On the 6th December 2017, we were driving in our open vehicle from the Moremi game reserve to Khwai, Botswana, when we stumbled upon various pieces of evidence indicating the presence of leopards in the area. We spotted tracks on the sandy road, which are the preferred terrain for their delicate paws, in addition to an impala carcass on a sausage tree branch (yes, that is in fact the true name for this species of tree, with no ambiguities in the name), where a leopard has dragged his or her kill for an afternoon snack whilst escaping the African sun.

On the road from Moremi to Khwai – a leopard, “crouched just below a low-hanging branch. It pierced us with its feline, yellow eyes…” – Click on the image to view larger.

We were merely driving on a main road when we accidentally stumbled across a wild leopard. Just perched under a shady tree adjacent to the gravel, there it peacefully lay. In amazement, the driver half-shouted and half-whispered, “leopard!”, screeching the brakes to a firm halt. The leopard, shy, and spooked by the vehicle, briskly stood up and started on its way to find another, more tranquil tree, only about 6 metres from its original position. However, it was not laying there relaxed – its head was crouched just below a low-hanging branch. It pierced us with its feline, yellow eyes, staring intensely and watching every slight movement. It had the most beautiful face – spotted, yet perfectly symmetrical. Beautiful rosettes markings dappled its sleek body.

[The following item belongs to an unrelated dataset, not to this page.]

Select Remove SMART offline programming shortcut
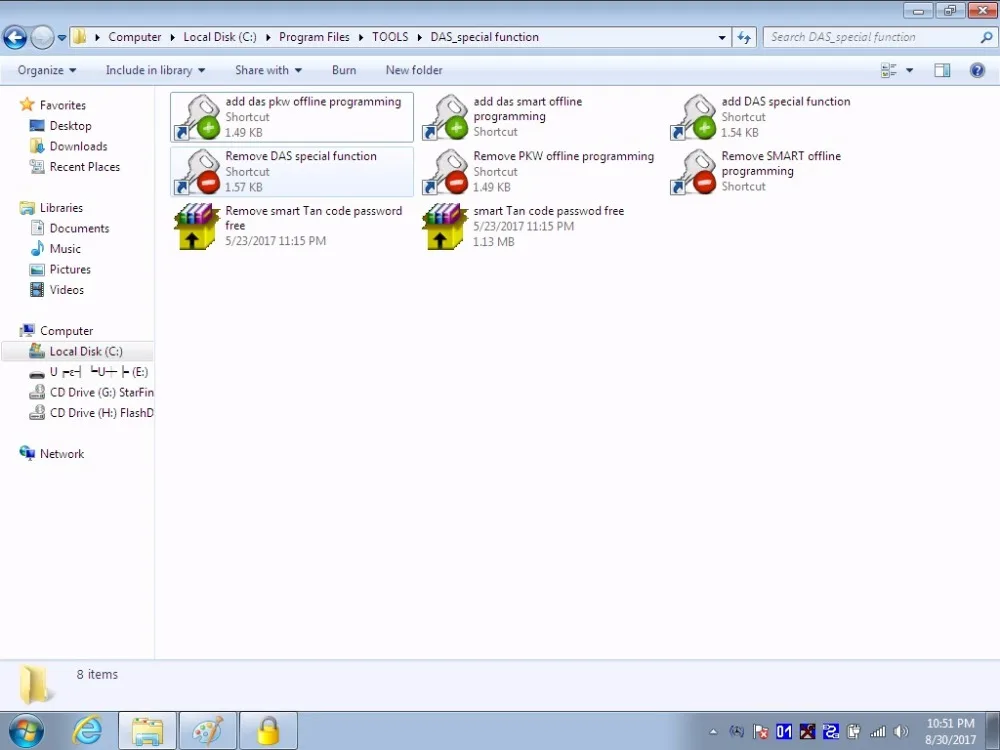 [788, 172]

Something that I appreciated from this particular leopard was its distinctly different behaviour to the other predators seen on this safari adventure. It was an exceptionally graceful animal, but also very cautious and timid. Unlike the lions, there was not a lazy bone in its body. It was an intelligent beast, able to observe and calculate its next move, whether the intent be for hunting or silently slipping away into the grasses away from our vehicle, which is exactly the route it took.

Our second leopard encounter was on the 9th December 2017. One of the trackers had already spotted a leopard (don’t mind the pun!) on the highway in Khwai – a mother sighted with her cub, however the female was solo at this particular time when we admired her. She had hidden her cub away, so that she may hunt unencumbered. KB, our tracker, predicted from where exactly in the Mophani trees she was likely to eventually appear, by employing his knowledge of the behaviour of these beautiful creatures, in addition to using the directions provided by the other tracker. Between his expertise and a touch of luck, we were able to see perfectly, and only a mere metre or so away, the most beautiful wild cat. Just as the one seen when travelling from Moremi, this leopard was agile and graceful. However, surprisingly, she was unperturbed by the surrounding vehicles. She was on a mission to find food, and did not even blink twice at our presence.

We observed her animalistic behaviours in its natural habitat – we saw her ‘flaming’, which is when a leopard opens its mouth, exposes its teeth, and inhales particles from the air so as to accentuate its sense of smell (in this case, our smell). We watched her leap up onto old tree stumps and logs, and perch herself up to yield a better view of her surroundings. She was unbelievably picturesque, with the most beautiful yellow eyes and gorgeous fluffy white, curved tail. The way in which she dexterously moved was almost as if she was posing for my dSLR camera.

She was the epitome of felinity – elegant, agile and fearless.